[Mulgara-dev] RE: Blank nodes in queries (was: Recent commits to Mulgara.)

Paul Gearon gearon at ieee.org
Tue Oct 10 16:51:56 UTC 2006


HI Andy,

On 10/10/06, Seaborne, Andy <andy.seaborne at hp.com> wrote:
<snip/>

> PREFIX  : <http://example/ns#>
> PREFIX  rdf: <http://www.w3.org/1999/02/22-rdf-syntax-ns#>
>
> SELECT  ?X
> WHERE
>   { ?X  rdf:type    :Worker ;
>         :hasFriend  _:Y .
>     _:Y  rdf:type    :Employee ;
>         :hasFriend  _:Z .
>     _:Z  rdf:type    :Manager .
>   }

Since I've spent less time with SPARQL than I care to admit (a
cardinal sin, I know), I have to comment:
The "blank nodes" of _:Y and _:Z are just existentials here, and do
not refer to nodes which are really blank at all (as all the matches
have URIs).  The only difference I see between these and the ?X is
that the latter appears in the SELECT.  Is this right, or is there
something more subtle that I'm missing?

<snip/>
> The main thing that this simple example shows is that it is impossible
> to find a unique completion (a unique deductive closure) over which the
> query can be evaluated.

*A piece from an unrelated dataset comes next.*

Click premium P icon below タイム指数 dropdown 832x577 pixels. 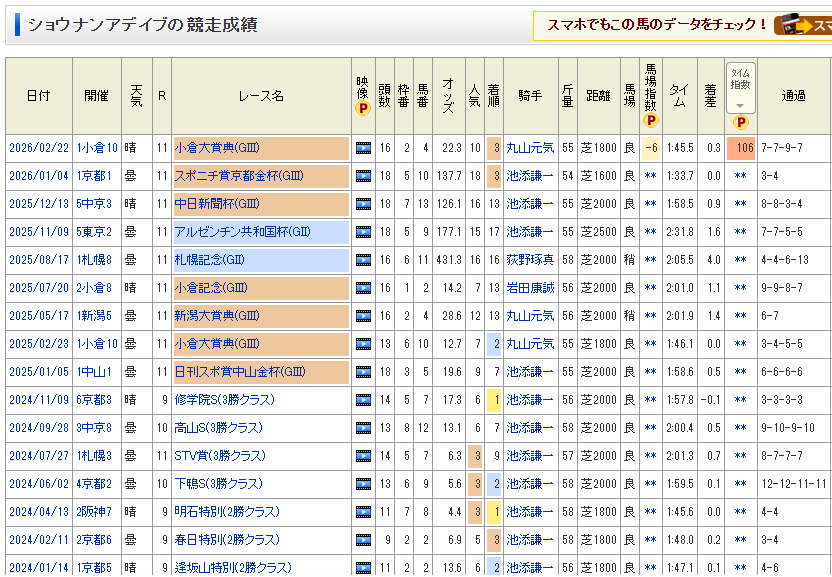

There are *three* incompatible completions,
> i.e., none of them is minimal (i.e., none of them is included in all
> the others).
> A real reasoning by cases mechanism should be employed to answer this
> query.

I have two comments on this.

First is that Mulgara is a plain RDF store.  The Semantics you are
putting on it here are way above RDF.  From the perspective of RDF,
the answer is an empty set.

Second is that we *do* want to support OWL (or other reasoning systems
if we can make them work in RDF).  That's why I'm writing a response
here.  :-)

One approach is to try to infer as much as possible from the system
statically, and to place these results into the data store.  Then any
queries on the store don't need to do the reasoning themselves, as it
has already been done.  That gets you some of the way, but it won't
give you the result you're looking for in this example (since the
query looks for a composite property that is not described in the
ontology - a more complex ontology language would allow such a
property to be defined, and a static inferencer could find it for
you).

The other approach is to try to inference on the fly.  However, some
types of queries are going to be coNP-complete (I have a gut feeling
that the above query might be one such case, but I'm terrible at
calculating complexity), and that makes me a little nervous!  Sure, it
works for small systems, but it doesn't take that much for it to get
out of hand.  Is this a concern for you?

You probably know that I've been working on a static inferencer
(though I've been drawn into other things this year).  This has the
advantage of working well on large amount of data, but it is poor for
changing data (ie. new assertions) and for finding composite
information of the type you describe here.  For that reason I've been
thinking we will also need a dynamic reasoning engine.  The most
complete that I can think of is DLV, since it tests all possible
cases, but I'd like something with better efficiency for systems with
no disjunctions.  Do you have any thoughts here please?